E’ stato recuperato nel pomeriggio di oggi, lunedì 3 agosto, il corpo della quarta vittima del crollo di Pistunina, nella zona Sud di Messina.

A renderlo noto i Vigili del Fuoco che da giorni, ormai, operano senza sosta fra le macerie dello stabile.

Le comunicazioni dei Vigili del Fuoco

Prosegue, comunque, senza sosta il lavoro dei vigili del fuoco per la ricerca delle ulteriori due persone disperse a seguito del crollo di un edificio avvenuto il pomeriggio del 30 luglio.

“Continuiamo a scavare per trovare le tre persone che sono ancora disperse. Il lavoro è complesso, tutti i solai si sono adagiati l’uno sull’altro e non ci sono spazi liberi. Abbiamo raggiunto e ispezionato le tre vetture nel garage, al piano zero, con esito negativo” ha detto il comandante dei vigili del fuoco di Messina, Michele Burgio.
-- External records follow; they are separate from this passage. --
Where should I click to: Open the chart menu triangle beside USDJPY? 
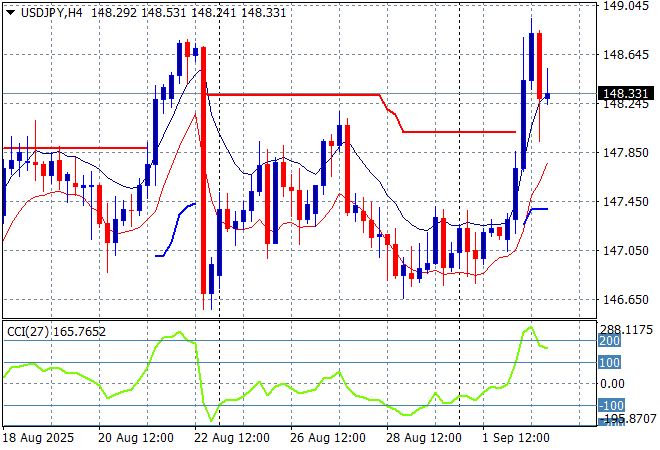(x=9, y=12)
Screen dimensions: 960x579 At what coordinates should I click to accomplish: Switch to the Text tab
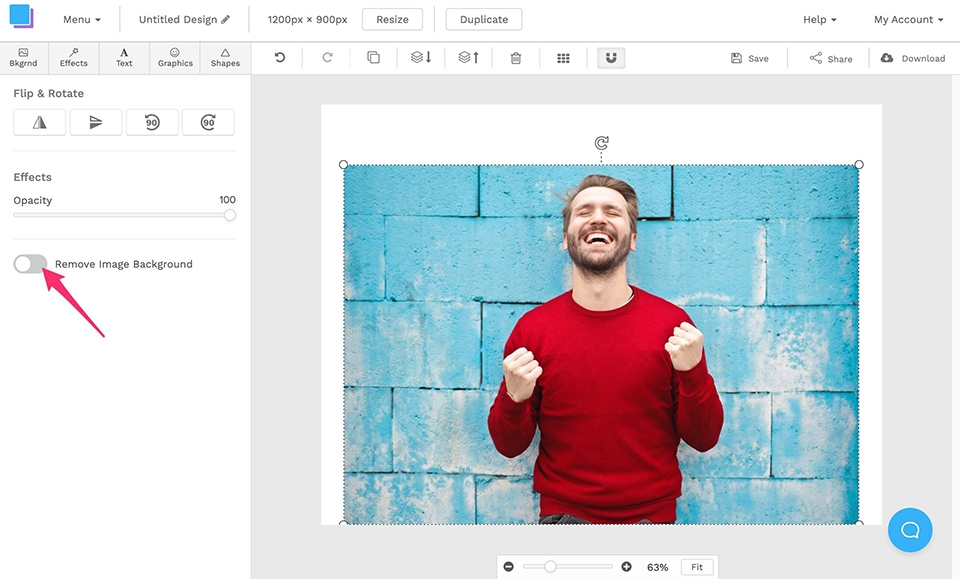coord(124,57)
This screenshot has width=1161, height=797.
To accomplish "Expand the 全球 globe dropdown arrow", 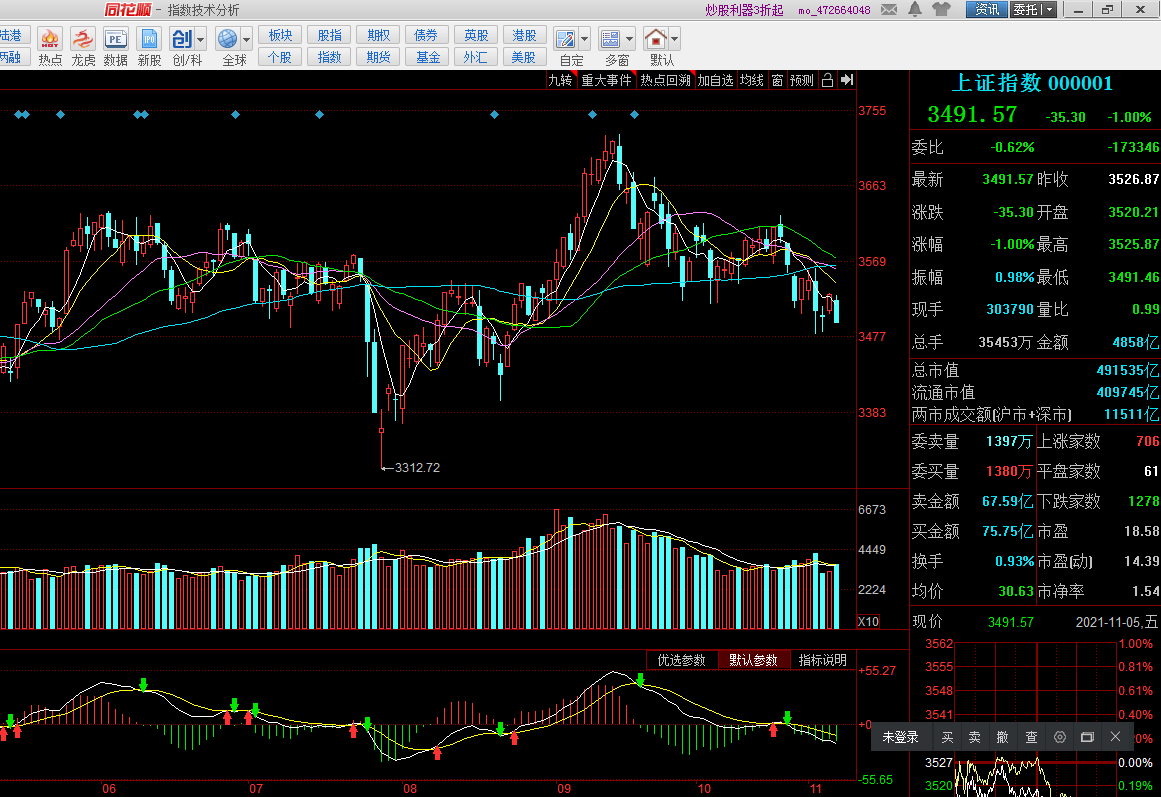I will pyautogui.click(x=247, y=39).
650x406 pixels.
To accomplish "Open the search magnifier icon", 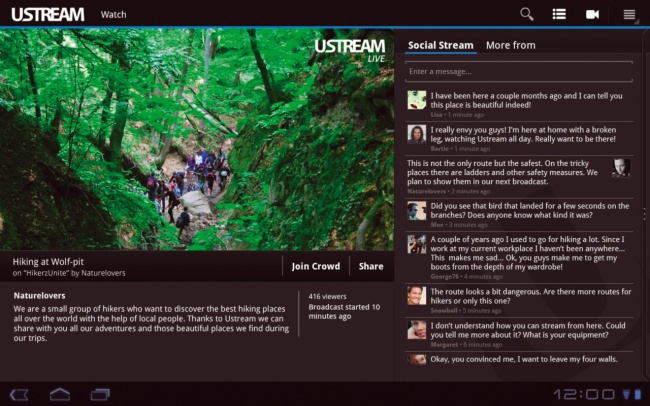I will (527, 14).
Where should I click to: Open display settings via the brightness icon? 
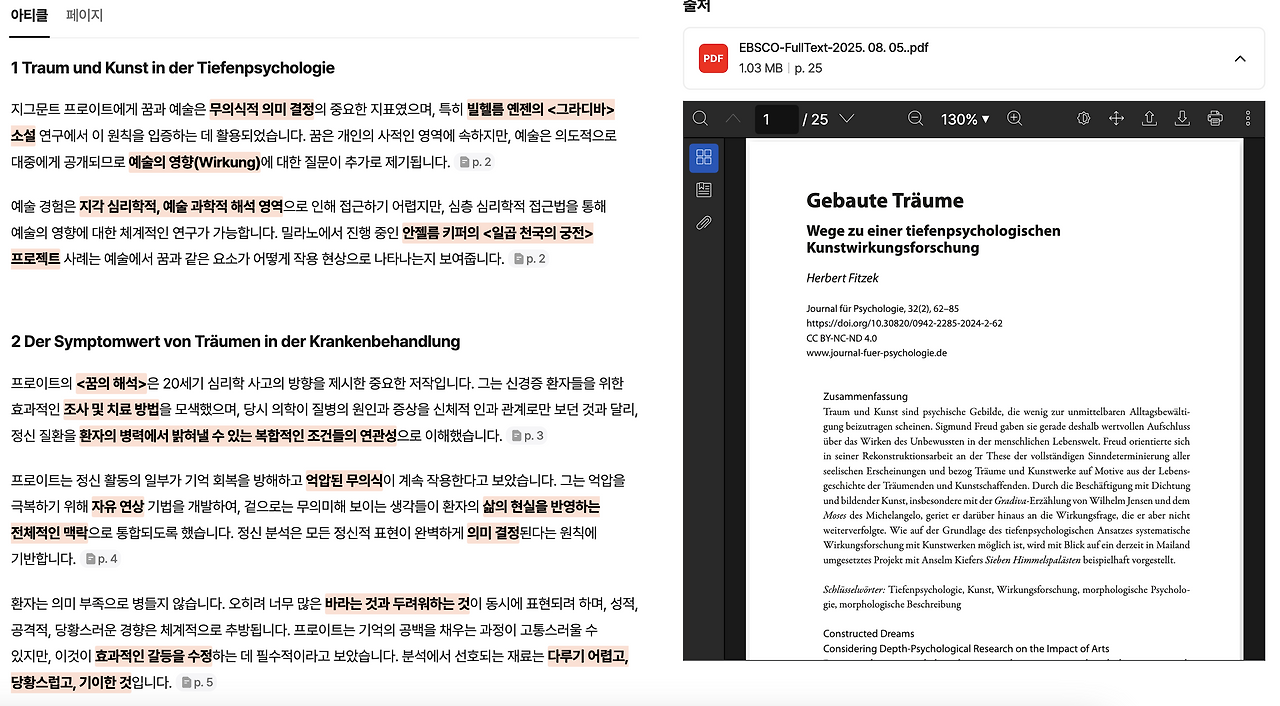point(1083,118)
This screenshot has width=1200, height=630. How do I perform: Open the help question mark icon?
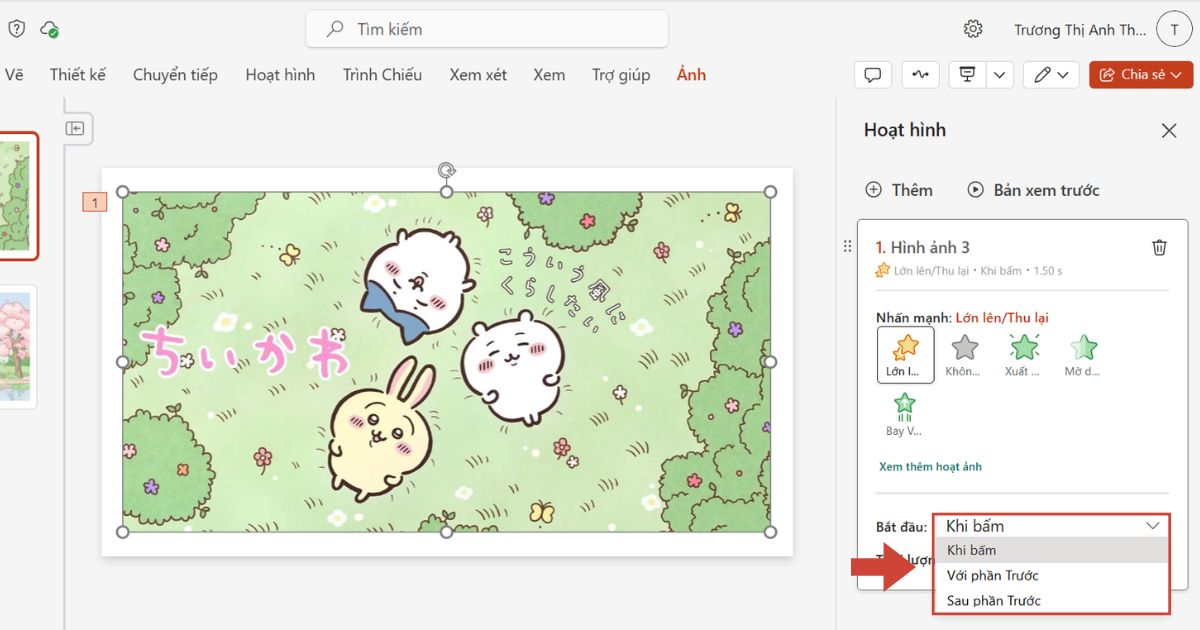coord(16,29)
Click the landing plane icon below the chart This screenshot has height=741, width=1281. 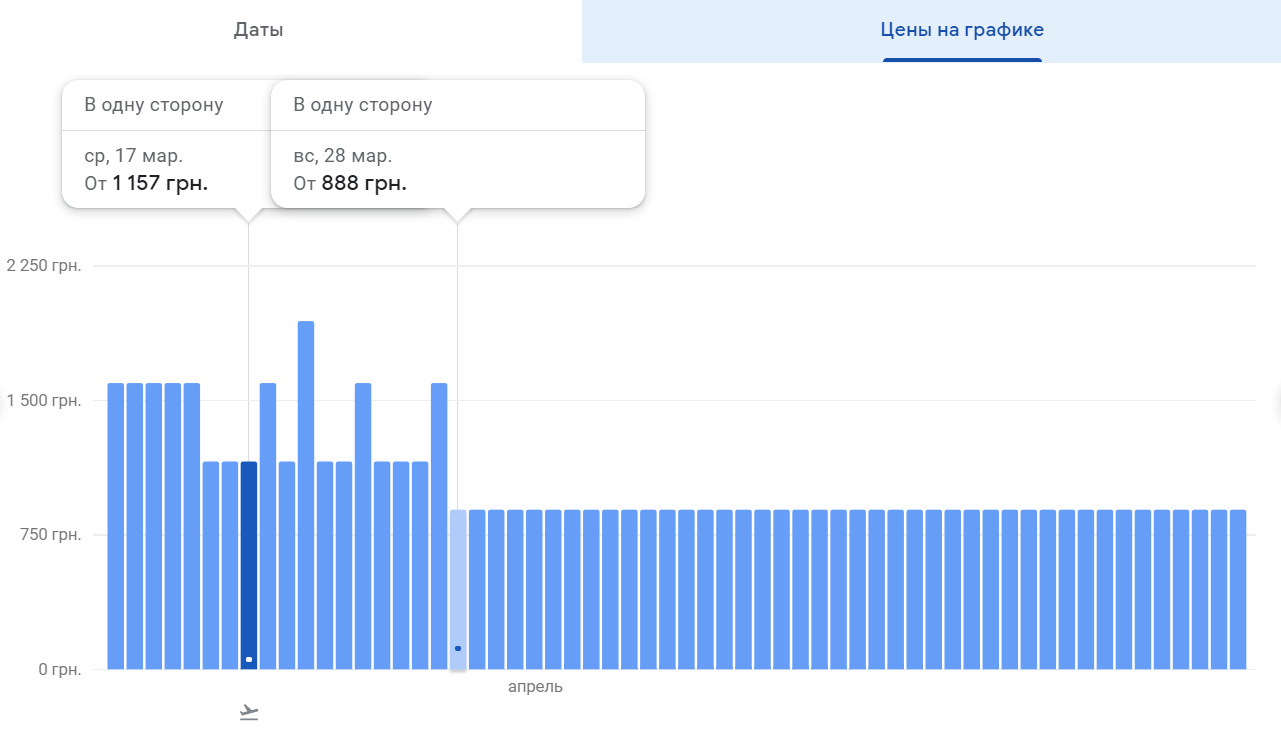(249, 712)
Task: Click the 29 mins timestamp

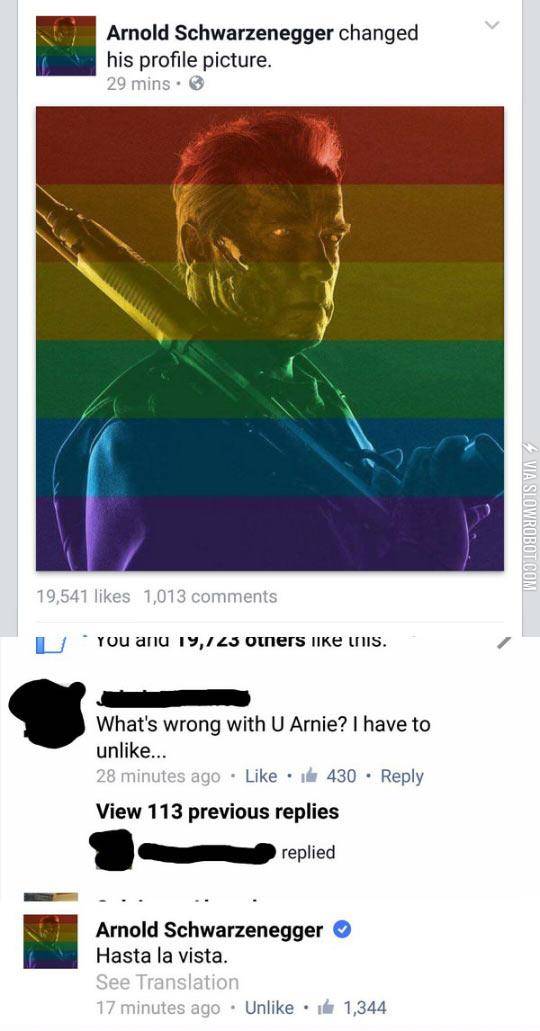Action: (138, 84)
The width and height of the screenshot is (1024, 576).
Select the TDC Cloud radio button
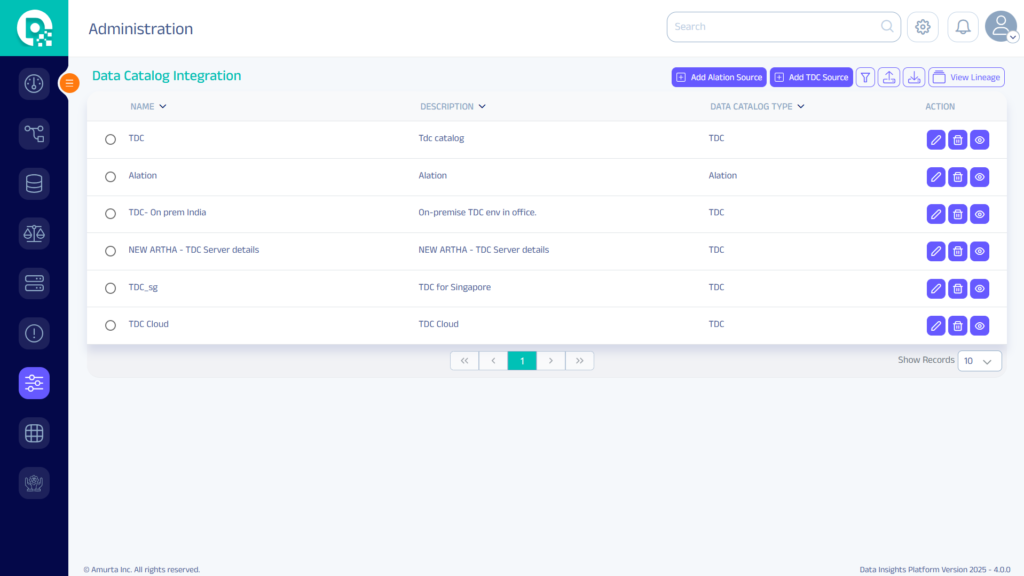[110, 325]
Primi interrogatori per gli indagati

Mentre i Vigili del Fuoco scavano fra le macerie oggi è stata anche la giornata dei primi interrogatori per i tre iscritti nel registro degli indagati dalla Procura dello Stretto.

Nella caserma dei carabinieri di Tremestieri sono stati ascoltati Alessandro Panarello e Pietro Leone. E’ slittato, invece, il terzo interrogatorio, quello di Pasquale D’Alì che sarà ascoltato nei prossimi giorni. Il rinvio si è reso necessario perché D’Alì è stato sottoposto a un intervento chirurgico al Policlinico.

I Pm incaricati dell’inchiesta

Dell’inchiesta si occupano le sostitute Anna Siliotti e Antonietta Ardizzone. Le ipotesi di reato sono tre: omicidio colposo plurimo, rimozione e omissione dolosa di cautele contro infortuni sul lavoro e delitti colposi di danno. Le iscrizioni nel registro degli indagati riguardano i ruoli ricoperti dai tre ovvero Panarello inquanto imprenditore alla guida della società che aveva preso in affitto l’intero pianterreno per realizzare una macelleria, D’Al’ inquanto titolare dell’impresa a cui erano stati affidati i lavori di ristrutturazione e Leone che è l’ingegnere chiamato a dirigere i lavori.